* [WHAT TO DO]
Would you write out all of the entries below, exactly as they stand?

[Opening INFORMATION SHOWN section]

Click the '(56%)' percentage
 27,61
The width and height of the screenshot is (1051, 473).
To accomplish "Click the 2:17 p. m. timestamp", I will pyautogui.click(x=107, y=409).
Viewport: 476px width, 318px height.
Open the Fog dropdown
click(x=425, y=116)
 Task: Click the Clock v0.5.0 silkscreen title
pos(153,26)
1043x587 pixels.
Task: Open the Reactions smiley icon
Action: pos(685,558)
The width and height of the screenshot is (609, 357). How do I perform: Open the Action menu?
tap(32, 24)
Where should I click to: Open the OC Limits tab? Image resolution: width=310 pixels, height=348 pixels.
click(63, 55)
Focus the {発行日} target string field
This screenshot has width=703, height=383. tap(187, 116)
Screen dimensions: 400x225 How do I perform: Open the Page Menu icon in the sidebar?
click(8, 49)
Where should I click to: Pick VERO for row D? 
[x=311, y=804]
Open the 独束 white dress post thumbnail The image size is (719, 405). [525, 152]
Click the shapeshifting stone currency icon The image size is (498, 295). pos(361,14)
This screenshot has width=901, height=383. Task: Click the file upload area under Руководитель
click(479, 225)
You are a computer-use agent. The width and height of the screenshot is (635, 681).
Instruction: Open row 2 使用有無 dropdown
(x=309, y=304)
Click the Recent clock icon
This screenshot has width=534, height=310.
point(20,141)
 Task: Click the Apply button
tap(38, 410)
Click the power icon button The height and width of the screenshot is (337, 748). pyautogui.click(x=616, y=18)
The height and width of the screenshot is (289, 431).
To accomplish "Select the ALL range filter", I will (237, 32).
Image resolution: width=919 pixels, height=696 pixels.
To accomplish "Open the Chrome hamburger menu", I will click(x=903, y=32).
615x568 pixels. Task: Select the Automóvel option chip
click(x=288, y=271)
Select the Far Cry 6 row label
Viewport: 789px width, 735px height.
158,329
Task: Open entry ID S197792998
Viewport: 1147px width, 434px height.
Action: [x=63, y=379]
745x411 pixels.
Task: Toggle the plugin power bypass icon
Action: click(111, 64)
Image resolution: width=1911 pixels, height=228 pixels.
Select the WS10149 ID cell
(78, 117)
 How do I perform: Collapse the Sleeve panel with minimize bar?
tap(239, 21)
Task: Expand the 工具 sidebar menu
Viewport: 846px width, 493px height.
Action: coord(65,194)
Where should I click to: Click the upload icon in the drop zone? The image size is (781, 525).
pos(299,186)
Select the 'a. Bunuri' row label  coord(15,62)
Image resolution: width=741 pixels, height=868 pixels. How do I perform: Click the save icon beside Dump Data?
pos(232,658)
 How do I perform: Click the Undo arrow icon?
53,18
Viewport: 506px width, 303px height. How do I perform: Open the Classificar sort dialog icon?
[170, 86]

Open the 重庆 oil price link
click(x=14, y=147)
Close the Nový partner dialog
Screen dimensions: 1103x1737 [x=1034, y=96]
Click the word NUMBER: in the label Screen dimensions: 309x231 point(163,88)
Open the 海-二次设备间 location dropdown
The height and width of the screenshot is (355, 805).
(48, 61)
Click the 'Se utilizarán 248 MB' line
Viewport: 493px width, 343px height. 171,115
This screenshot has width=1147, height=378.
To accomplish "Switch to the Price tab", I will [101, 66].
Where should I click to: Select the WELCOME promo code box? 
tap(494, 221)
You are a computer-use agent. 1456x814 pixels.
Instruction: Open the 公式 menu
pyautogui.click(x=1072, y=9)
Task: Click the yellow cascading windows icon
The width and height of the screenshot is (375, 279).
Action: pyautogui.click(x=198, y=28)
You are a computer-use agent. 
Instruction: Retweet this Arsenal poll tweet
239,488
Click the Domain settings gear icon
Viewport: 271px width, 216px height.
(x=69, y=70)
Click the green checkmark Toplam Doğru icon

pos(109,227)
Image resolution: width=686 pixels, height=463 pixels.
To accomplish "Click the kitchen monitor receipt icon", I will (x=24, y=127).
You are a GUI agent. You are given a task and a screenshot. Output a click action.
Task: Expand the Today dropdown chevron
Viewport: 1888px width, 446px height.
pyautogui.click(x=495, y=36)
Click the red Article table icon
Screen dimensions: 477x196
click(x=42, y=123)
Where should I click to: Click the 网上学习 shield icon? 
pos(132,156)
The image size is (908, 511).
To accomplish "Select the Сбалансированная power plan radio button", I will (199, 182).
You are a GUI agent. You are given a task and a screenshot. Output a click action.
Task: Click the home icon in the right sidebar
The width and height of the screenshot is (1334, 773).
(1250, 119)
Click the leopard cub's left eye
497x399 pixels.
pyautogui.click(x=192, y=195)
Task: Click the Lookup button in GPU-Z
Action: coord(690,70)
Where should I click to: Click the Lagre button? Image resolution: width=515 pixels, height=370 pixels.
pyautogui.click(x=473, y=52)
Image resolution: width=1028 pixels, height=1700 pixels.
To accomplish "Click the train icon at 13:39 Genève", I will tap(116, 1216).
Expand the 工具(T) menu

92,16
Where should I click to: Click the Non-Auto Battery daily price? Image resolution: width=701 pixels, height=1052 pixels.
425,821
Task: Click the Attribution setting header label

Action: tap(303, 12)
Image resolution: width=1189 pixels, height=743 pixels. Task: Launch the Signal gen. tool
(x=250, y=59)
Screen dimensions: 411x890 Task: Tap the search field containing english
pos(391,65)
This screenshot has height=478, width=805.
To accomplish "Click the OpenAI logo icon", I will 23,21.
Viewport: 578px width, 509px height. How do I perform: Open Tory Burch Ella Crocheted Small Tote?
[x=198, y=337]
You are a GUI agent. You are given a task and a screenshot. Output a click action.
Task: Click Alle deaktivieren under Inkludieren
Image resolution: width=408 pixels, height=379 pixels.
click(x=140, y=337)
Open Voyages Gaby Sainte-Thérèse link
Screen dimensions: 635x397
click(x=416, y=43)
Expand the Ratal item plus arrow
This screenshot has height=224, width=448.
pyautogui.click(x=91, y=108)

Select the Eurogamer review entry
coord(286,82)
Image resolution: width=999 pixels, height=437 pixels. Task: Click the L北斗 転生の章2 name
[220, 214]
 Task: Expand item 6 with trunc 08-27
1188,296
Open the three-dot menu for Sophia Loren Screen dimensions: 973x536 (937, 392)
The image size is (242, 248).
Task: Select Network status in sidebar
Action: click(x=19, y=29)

[Closing INFORMATION SHOWN section]

* [SOLVED PROBLEM]
Click the '(56%)' percentage
 27,61
The width and height of the screenshot is (1051, 473).
To accomplish "Click the 2:17 p. m. timestamp", I will pyautogui.click(x=107, y=409).
Viewport: 476px width, 318px height.
Open the Fog dropdown
click(x=425, y=116)
 Task: Click the Clock v0.5.0 silkscreen title
pos(153,26)
1043x587 pixels.
Task: Open the Reactions smiley icon
Action: pos(685,558)
The width and height of the screenshot is (609, 357). How do I perform: Open the Action menu?
tap(32, 24)
Where should I click to: Open the OC Limits tab? Image resolution: width=310 pixels, height=348 pixels.
click(63, 55)
Focus the {発行日} target string field
This screenshot has width=703, height=383. tap(187, 116)
Screen dimensions: 400x225 How do I perform: Open the Page Menu icon in the sidebar?
click(8, 49)
Where should I click to: Pick VERO for row D? 
[x=311, y=804]
Open the 独束 white dress post thumbnail The image size is (719, 405). [525, 152]
Click the shapeshifting stone currency icon The image size is (498, 295). pos(361,14)
This screenshot has width=901, height=383. Task: Click the file upload area under Руководитель
click(479, 225)
You are a computer-use agent. The width and height of the screenshot is (635, 681).
Instruction: Open row 2 使用有無 dropdown
(x=309, y=304)
Click the Recent clock icon
This screenshot has width=534, height=310.
point(20,141)
 Task: Click the Apply button
tap(38, 410)
Click the power icon button The height and width of the screenshot is (337, 748). pyautogui.click(x=616, y=18)
The height and width of the screenshot is (289, 431).
To accomplish "Select the ALL range filter", I will (237, 32).
Image resolution: width=919 pixels, height=696 pixels.
To accomplish "Open the Chrome hamburger menu", I will click(x=903, y=32).
615x568 pixels. Task: Select the Automóvel option chip
click(x=288, y=271)
Select the Far Cry 6 row label
Viewport: 789px width, 735px height.
158,329
Task: Open entry ID S197792998
Viewport: 1147px width, 434px height.
Action: [x=63, y=379]
745x411 pixels.
Task: Toggle the plugin power bypass icon
Action: click(111, 64)
Image resolution: width=1911 pixels, height=228 pixels.
Select the WS10149 ID cell
(78, 117)
 How do I perform: Collapse the Sleeve panel with minimize bar?
tap(239, 21)
Task: Expand the 工具 sidebar menu
Viewport: 846px width, 493px height.
Action: coord(65,194)
Where should I click to: Click the upload icon in the drop zone? The image size is (781, 525).
pos(299,186)
Select the 'a. Bunuri' row label  coord(15,62)
Image resolution: width=741 pixels, height=868 pixels. How do I perform: Click the save icon beside Dump Data?
pos(232,658)
 How do I perform: Click the Undo arrow icon?
53,18
Viewport: 506px width, 303px height. How do I perform: Open the Classificar sort dialog icon?
[170, 86]

Open the 重庆 oil price link
click(x=14, y=147)
Close the Nový partner dialog
Screen dimensions: 1103x1737 [x=1034, y=96]
Click the word NUMBER: in the label Screen dimensions: 309x231 point(163,88)
Open the 海-二次设备间 location dropdown
The height and width of the screenshot is (355, 805).
(48, 61)
Click the 'Se utilizarán 248 MB' line
Viewport: 493px width, 343px height. 171,115
This screenshot has width=1147, height=378.
To accomplish "Switch to the Price tab", I will [101, 66].
Where should I click to: Select the WELCOME promo code box? 
tap(494, 221)
You are a computer-use agent. 1456x814 pixels.
Instruction: Open the 公式 menu
pyautogui.click(x=1072, y=9)
Task: Click the yellow cascading windows icon
The width and height of the screenshot is (375, 279).
Action: pyautogui.click(x=198, y=28)
You are a computer-use agent. 
Instruction: Retweet this Arsenal poll tweet
239,488
Click the Domain settings gear icon
Viewport: 271px width, 216px height.
(x=69, y=70)
Click the green checkmark Toplam Doğru icon

pos(109,227)
Image resolution: width=686 pixels, height=463 pixels.
To accomplish "Click the kitchen monitor receipt icon", I will (x=24, y=127).
You are a GUI agent. You are given a task and a screenshot. Output a click action.
Task: Expand the Today dropdown chevron
Viewport: 1888px width, 446px height.
pyautogui.click(x=495, y=36)
Click the red Article table icon
Screen dimensions: 477x196
click(x=42, y=123)
Where should I click to: Click the 网上学习 shield icon? 
pos(132,156)
The image size is (908, 511).
To accomplish "Select the Сбалансированная power plan radio button", I will (199, 182).
You are a GUI agent. You are given a task and a screenshot. Output a click action.
Task: Click the home icon in the right sidebar
The width and height of the screenshot is (1334, 773).
(1250, 119)
Click the leopard cub's left eye
497x399 pixels.
pyautogui.click(x=192, y=195)
Task: Click the Lookup button in GPU-Z
Action: coord(690,70)
Where should I click to: Click the Lagre button? Image resolution: width=515 pixels, height=370 pixels.
pyautogui.click(x=473, y=52)
Image resolution: width=1028 pixels, height=1700 pixels.
To accomplish "Click the train icon at 13:39 Genève", I will tap(116, 1216).
Expand the 工具(T) menu

92,16
Where should I click to: Click the Non-Auto Battery daily price? Image resolution: width=701 pixels, height=1052 pixels.
425,821
Task: Click the Attribution setting header label

Action: tap(303, 12)
Image resolution: width=1189 pixels, height=743 pixels. Task: Launch the Signal gen. tool
(x=250, y=59)
Screen dimensions: 411x890 Task: Tap the search field containing english
pos(391,65)
This screenshot has height=478, width=805.
To accomplish "Click the OpenAI logo icon", I will 23,21.
Viewport: 578px width, 509px height. How do I perform: Open Tory Burch Ella Crocheted Small Tote?
[x=198, y=337]
You are a GUI agent. You are given a task and a screenshot. Output a click action.
Task: Click Alle deaktivieren under Inkludieren
Image resolution: width=408 pixels, height=379 pixels.
click(x=140, y=337)
Open Voyages Gaby Sainte-Thérèse link
Screen dimensions: 635x397
click(x=416, y=43)
Expand the Ratal item plus arrow
This screenshot has height=224, width=448.
pyautogui.click(x=91, y=108)

Select the Eurogamer review entry
coord(286,82)
Image resolution: width=999 pixels, height=437 pixels. Task: Click the L北斗 転生の章2 name
[220, 214]
 Task: Expand item 6 with trunc 08-27
1188,296
Open the three-dot menu for Sophia Loren Screen dimensions: 973x536 (937, 392)
The image size is (242, 248).
Task: Select Network status in sidebar
Action: click(x=19, y=29)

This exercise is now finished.